This thing, minus the stand....

http://www.amazon.com/Hydrofarm-2-Foot-Start-Light-System/dp/B0006856EQ

...easy, cheap and bright!


----------



## hydrophyte

frogparty said:


> They will web the hell out of it. And sit still all day. I doubt they'll crush bromeliads but maybe more delicate plants.
> 
> Ghost mantis sit pretty still most of the time too, but the flower mantids are a lot more active


I have seen a few pictures and videos where the _Avicularia_ had built their webs up bear the top of the enclosure. So I wonder If I were to make a stilt root feature maybe they would put their web up inside the roots, which would be the most protected area in the viv and also higher up(???). That way it wouldn't get all over the plants that I plant underneath.










(File:Socratea exorriza2002 03 12.JPG - Wikimedia Commons)


----------



## frogparty

Only one way to find out...


----------



## hydrophyte

Well I just, again , ran into the article in the June 2009 _TFH_ about tangerine-head crabs (_Geosesarma krathing_). It sounds as though this one might be the most arboreal in genus and maybe they don't require such a big water feature. This setup just has a little puddle for them...

Geosesarma krathing vivarium

But, I can't find any evidence that they have made it to the US for sale.


----------



## frogparty

I love Geosearma! I've never seen that species, but they look great. If they are arboreal that would be awesome!


----------



## hydrophyte

Yeah the main constraint is that this setup won't ahve room for much of a water feature. If I can just provide a dish with water towards the back that might work. But like I say I don't know if this species has become available here or not. 

The vampire crab _Geosesarma_ are bigger and apparently they really do best with a larger water feature with some water circulation.


----------



## hydrophyte

I finally got around to cutting the plate for this thing...

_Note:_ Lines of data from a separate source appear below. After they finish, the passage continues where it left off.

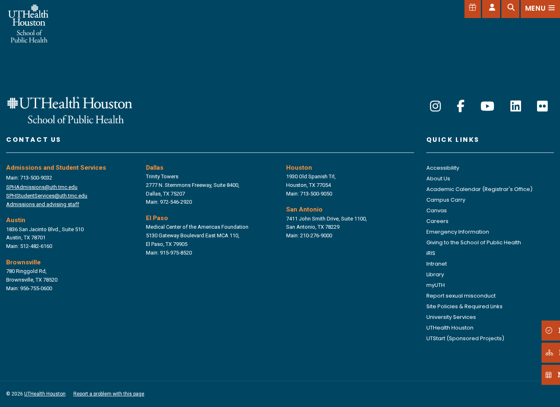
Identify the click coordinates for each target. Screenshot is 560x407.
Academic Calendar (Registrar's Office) (479, 189)
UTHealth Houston (449, 328)
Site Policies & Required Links (464, 306)
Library (435, 274)
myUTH (435, 285)
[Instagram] (435, 106)
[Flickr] (542, 106)
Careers (437, 221)
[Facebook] (460, 106)
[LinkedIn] (515, 106)
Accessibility (442, 168)
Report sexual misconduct (461, 296)
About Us (438, 178)
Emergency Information (457, 232)
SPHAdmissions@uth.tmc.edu (41, 187)
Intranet (436, 264)
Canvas (436, 210)
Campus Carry (445, 200)
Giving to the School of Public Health (473, 242)
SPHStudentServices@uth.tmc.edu (46, 196)
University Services (451, 317)
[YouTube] (487, 106)
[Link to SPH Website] (70, 109)
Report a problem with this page (108, 394)
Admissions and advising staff (42, 204)
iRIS (430, 253)
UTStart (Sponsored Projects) (465, 338)
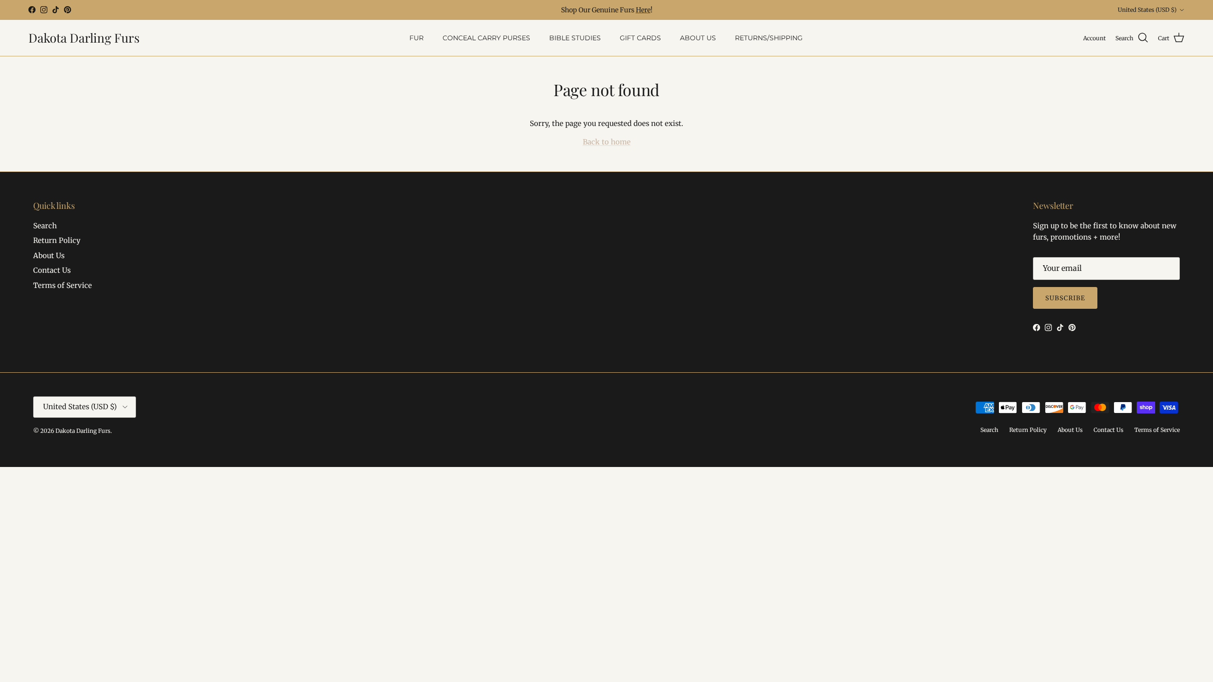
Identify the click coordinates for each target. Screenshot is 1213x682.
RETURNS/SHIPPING (769, 38)
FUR (416, 38)
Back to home (607, 141)
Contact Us (52, 270)
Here (643, 10)
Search (45, 225)
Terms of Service (62, 285)
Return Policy (57, 240)
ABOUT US (698, 38)
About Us (48, 255)
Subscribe (1065, 298)
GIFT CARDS (640, 38)
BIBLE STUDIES (575, 38)
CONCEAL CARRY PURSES (486, 38)
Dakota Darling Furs (82, 430)
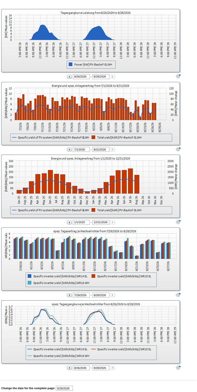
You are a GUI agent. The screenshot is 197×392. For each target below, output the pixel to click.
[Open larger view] (13, 41)
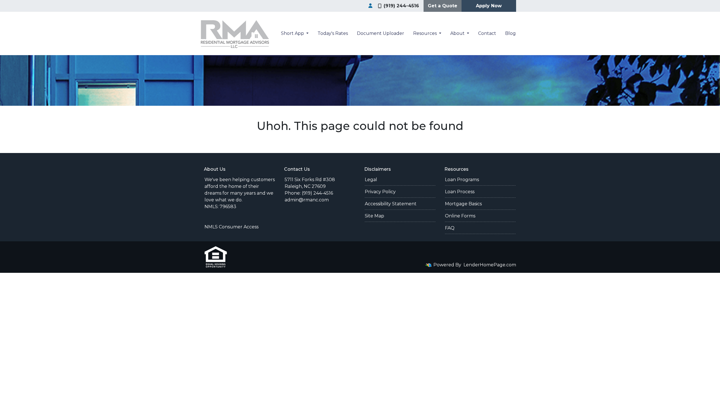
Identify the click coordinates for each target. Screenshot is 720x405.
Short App (293, 33)
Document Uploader (380, 33)
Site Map (374, 216)
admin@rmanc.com (307, 199)
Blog (510, 33)
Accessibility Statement (391, 203)
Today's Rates (333, 33)
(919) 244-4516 (401, 5)
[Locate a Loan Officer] (370, 6)
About (458, 33)
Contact (487, 33)
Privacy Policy (380, 191)
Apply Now (489, 5)
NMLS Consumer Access (231, 227)
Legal (371, 179)
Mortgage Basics (463, 203)
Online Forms (460, 216)
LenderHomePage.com (490, 264)
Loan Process (459, 191)
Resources (425, 33)
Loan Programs (462, 179)
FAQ (449, 228)
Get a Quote (442, 5)
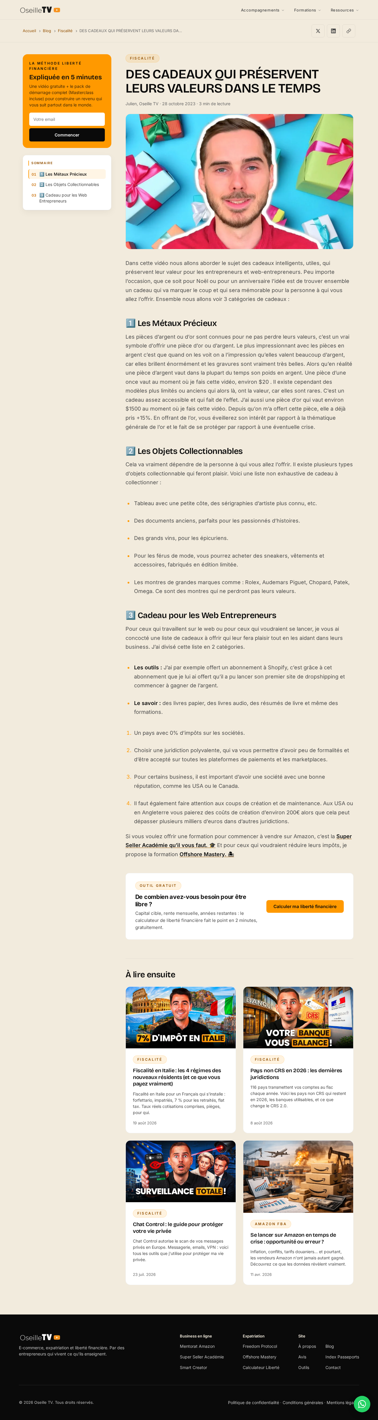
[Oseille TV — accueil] (40, 10)
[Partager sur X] (318, 30)
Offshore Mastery (259, 1356)
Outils (303, 1367)
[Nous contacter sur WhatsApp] (362, 1404)
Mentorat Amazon (197, 1346)
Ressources (342, 10)
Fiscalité (65, 30)
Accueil (29, 30)
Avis (302, 1356)
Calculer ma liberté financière (305, 906)
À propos (307, 1346)
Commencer (67, 134)
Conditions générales (303, 1402)
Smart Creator (193, 1367)
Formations (305, 10)
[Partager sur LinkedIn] (333, 30)
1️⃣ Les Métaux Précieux (63, 174)
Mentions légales (343, 1402)
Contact (333, 1367)
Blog (47, 30)
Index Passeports (342, 1356)
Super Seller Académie (202, 1356)
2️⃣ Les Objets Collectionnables (69, 184)
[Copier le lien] (348, 30)
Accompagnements (260, 10)
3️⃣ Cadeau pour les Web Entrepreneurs (63, 197)
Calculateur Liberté (261, 1367)
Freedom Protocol (260, 1346)
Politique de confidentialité (254, 1402)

I might go pick up the tank tomorrow, and then I'm going to start working on the cabinet.


----------



## EPI

hydrophyte said:


> The more I look the more I like the idea of using an arboreal tarantula. I found a page all about those _Avicularia_ spp...
> 
> Avicularia species descriptions
> 
> I bet one of those would really like a feature like those stilt roots. An important questions would be how compatible they would be with some of the plants that I have in mind. The smallest _Avicularia_ are about 4", which is still going to be pretty heavy and if they climb on plants it would them down.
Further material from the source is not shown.